Enfin, je tiens à rappeler que la gouvernance de la politique spatiale européenne est particulièrement complexe, ce qui est parfois source d'inefficacité. L'ESA et l'Union européenne ont chacune leur budget et leurs programmes spatiaux. S'y ajoutent les agences nationales et plusieurs maîtres d'oeuvre industriels européens, ce qui engendre des doublons de compétences, de capacités et de développement. Le principe du retour géographique de l'ESA, appliqué à 0,01 % près pour les lanceurs, morcelle l'appareil de production industriel européen et les compétences. Il privilégie les intérêts nationaux par rapport à la compétitivité et à une ambition globale. Une véritable vision européenne devrait être privilégiée.
Le conseil ministériel de l'ESA des 27 et 28 novembre prochains sera l'occasion d'arbitrages budgétaires importants pour la décennie à venir. Je rappelle au passage que nous y consacrerons le 29 octobre prochain une audition publique, sur une initiative de notre président Gérard Longuet. En France, dans le cadre de la préparation du projet de loi de finances pour 2020, le groupement des industries françaises aéronautiques et spatiales (GIFAS) et le CNES ont identifié ensemble trois scénarios pour la contribution française à l'ESA pour la période 2020–2022, allant de 2,1 à 3,1 milliards d'euros. Le scénario bas provoquerait, selon les industriels, des pertes irréversibles de compétences et d'emplois et l'abandon du leadership français sur le spatial européen. Selon moi, il y a lieu de soutenir, dans la discussion budgétaire française, une contribution aussi proche que possible du montant supérieur de 3,1 milliards d'euros. Ce serait d'ailleurs proche de ce que pourrait être le niveau de la contribution allemande.
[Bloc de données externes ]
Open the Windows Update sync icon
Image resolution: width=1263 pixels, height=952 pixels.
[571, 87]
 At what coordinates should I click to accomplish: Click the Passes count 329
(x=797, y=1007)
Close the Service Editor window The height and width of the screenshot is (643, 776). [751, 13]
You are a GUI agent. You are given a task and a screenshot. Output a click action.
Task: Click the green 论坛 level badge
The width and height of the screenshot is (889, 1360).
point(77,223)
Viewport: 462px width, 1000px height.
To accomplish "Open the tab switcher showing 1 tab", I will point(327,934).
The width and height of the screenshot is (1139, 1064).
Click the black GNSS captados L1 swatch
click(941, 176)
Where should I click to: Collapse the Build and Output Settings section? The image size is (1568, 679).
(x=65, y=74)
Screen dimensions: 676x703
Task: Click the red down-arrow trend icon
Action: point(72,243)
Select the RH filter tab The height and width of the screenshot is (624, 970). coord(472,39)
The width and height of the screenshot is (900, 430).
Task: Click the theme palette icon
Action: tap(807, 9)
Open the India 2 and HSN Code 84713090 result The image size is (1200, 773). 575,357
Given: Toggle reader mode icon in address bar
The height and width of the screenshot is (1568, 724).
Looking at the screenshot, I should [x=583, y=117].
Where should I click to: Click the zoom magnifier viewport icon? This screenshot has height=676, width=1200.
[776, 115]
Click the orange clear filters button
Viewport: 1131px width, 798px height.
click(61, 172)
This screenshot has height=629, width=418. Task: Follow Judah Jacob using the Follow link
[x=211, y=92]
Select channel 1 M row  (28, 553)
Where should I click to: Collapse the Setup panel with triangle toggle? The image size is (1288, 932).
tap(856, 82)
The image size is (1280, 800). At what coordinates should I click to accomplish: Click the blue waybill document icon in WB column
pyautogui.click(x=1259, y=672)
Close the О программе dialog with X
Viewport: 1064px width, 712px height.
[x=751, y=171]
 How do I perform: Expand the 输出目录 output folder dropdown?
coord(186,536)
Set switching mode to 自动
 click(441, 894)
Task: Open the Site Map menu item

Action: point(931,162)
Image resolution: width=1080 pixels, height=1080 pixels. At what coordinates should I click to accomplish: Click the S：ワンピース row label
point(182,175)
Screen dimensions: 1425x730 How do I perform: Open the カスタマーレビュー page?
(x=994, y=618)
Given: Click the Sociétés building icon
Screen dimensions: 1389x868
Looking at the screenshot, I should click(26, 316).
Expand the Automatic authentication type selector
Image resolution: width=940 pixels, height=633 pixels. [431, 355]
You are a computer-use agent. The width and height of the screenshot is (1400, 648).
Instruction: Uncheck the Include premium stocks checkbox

Je m'entretiendrai d'ailleurs de ce sujet demain avec les députés rapporteurs pour les crédits de la recherche.
En conclusion, la note formule quelques recommandations, dont je précise que l'ordre de présentation n'a pas valeur de priorité :
– organiser une utilisation du spectre des fréquences assurant que le développement des réseaux terrestres 5G n'obère pas les communications actuelles et futures par satellite, ainsi que les capacités d'observations météorologiques spatiales ;
– renforcer notre stratégie spatiale de défense pour protéger nos satellites d'importance vitale et assurer la sécurité des données issues de l'espace ;
– définir un cadre juridique et technique favorisant l'exploitation des données européennes par des acteurs européens, et notamment disposer en Europe de clouds souverains de grande capacité ;
– assurer un équilibre des financements publics entre les grands domaines spatiaux, avec les lanceurs historiquement bénéficiaires de budgets importants et les satellites et l'aval de l'écosystème, qui sont les plus créateurs de valeur. En effet, si la France a financé 2 des 3,7 milliards d'euros consacrés au développement d'Ariane 6 (55 %), elle n'a souscrit que 200 millions des 1,3 milliard d'euros du programme ARTES de l'ESA, consacré aux télécommunications et aux applications (soit 16 %) ;
– enfin simplifier, clarifier et optimiser la gouvernance du spatial, dans une démarche coordonnée des entreprises, des agences spatiales nationales, de l'ESA et de l'Union européenne, pour la rendre plus efficace au service du leadership européen.